As I finished Nina’s book I was left with three thoughts:

First, as inspired as I was by the book the research scientist in me was yearning for some empirical studies (i.e. experiments) as well as some more robust theorizing. While Sperber and Wilson’s relevance theory seems to be a good starting point for understanding how one makes the choice to buy a ticket to the symphony or not, it may be limited in its capacity to explain relevance inside the concert hall, for instance. Aesthetic experiences don’t seem to be entirely akin to straight two-way communication. Anecdotally speaking, there are works of art (both visual and performative) that were quite off-putting to me at first (i.e. had a negative cognitive effect) and that required quite a bit of effort for me to grasp them, which ended up being incredibly rewarding (seeing Elevator Repair Service’s Gatz at the Walker Art Center in 2006 comes to mind). Moreover, the arts experience is constituted by more than the connection an individual may have with the art work itself. Simon addresses this in her book but Sperber and Wilson’s theory seems a bit overextended if used to explain how various elements (e.g. place, people, art, amenities, ancillary activities, past cultural experiences, trust in institutions, expectations) may combine to yield an experience that is perceived as relevant or not. For instance, perhaps being with people like you trumps an artwork you have to work hard to understand?

Second, and related to point one, considering that arts organizations are, in the main, in the business of creating aesthetic experiences one could argue that they should be much more well-versed in the nature of the aesthetic experience and the process of aesthetic development. All arts institutions (especially those with an educational mandate as 501c3s) need to be, as I believe Simon is, infinitely curious, willing, and eager to experiment with various ways of helping people connect with the art. As Simon says in her book, getting people to locate the door and walk through it is not enough—once they get to the other side the experience needs to be meaningful otherwise they won’t return.
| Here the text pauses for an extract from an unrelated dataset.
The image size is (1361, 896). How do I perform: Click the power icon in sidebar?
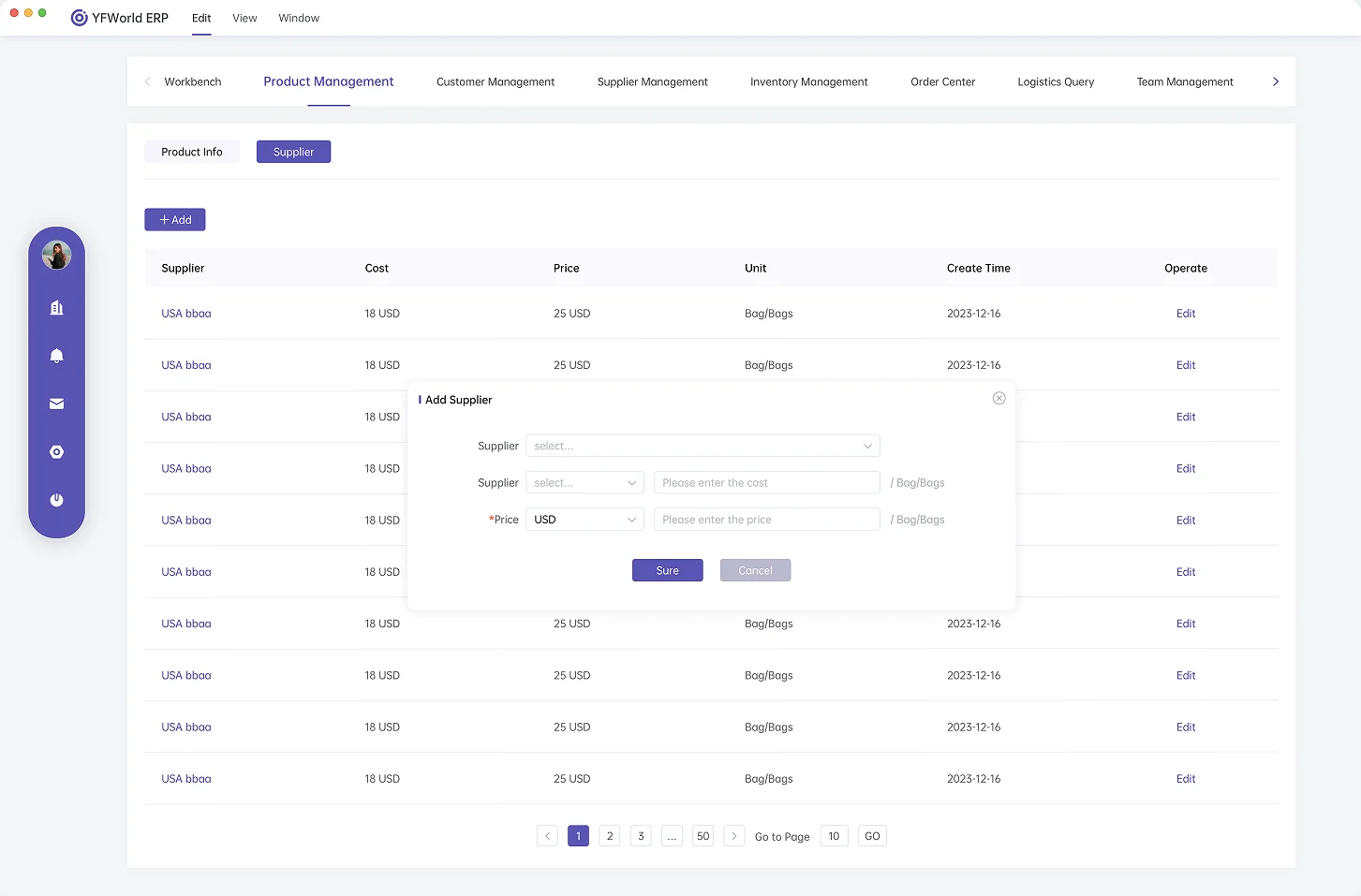(x=56, y=500)
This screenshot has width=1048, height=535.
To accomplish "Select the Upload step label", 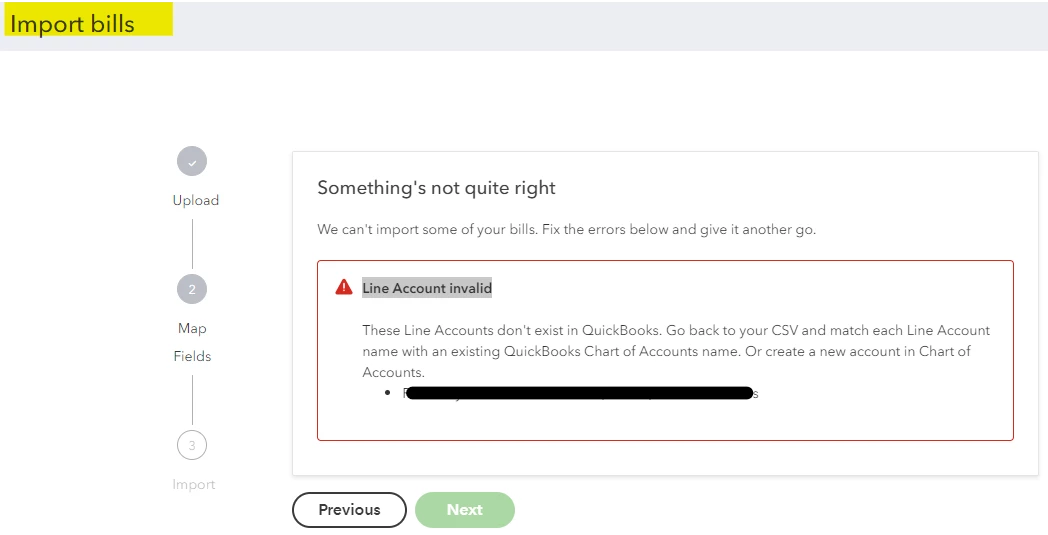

I would argue that, in particular, arts organizations should become experts in helping people cultivate an aesthetic sensibility–that is, helping them to expand and deepen their capacities to enjoy various types of aesthetic experiences.

Third, reading Simon’s Yellowstone analogy I was struck by Simon’s admission that she was able to let go of her “insider’s entitlement” with regard to Yellowstone (in part) because, as she put it, “as an elite park user, I have plenty of resources at my disposal, from maps to rangers to well-maintained backcountry trails.”  Yellowstone is able to cater to both casual park users looking for ice cream vendors and paved paths and benches and signs, as well as elite users looking to get off the beaten path and tramp around on the areas that newcomers would be unprepared to explore. If you extend the Yellowstone analogy to the arts it suggests that arts organizations might need to have different brands, experiences, and resources for insiders and outsiders; or that cultural institutions might need to specialize in one of these. Indeed, it’s an interesting question (from an ethical, aesthetic, and economic standpoint) whether diversification or specialization would be a better approach?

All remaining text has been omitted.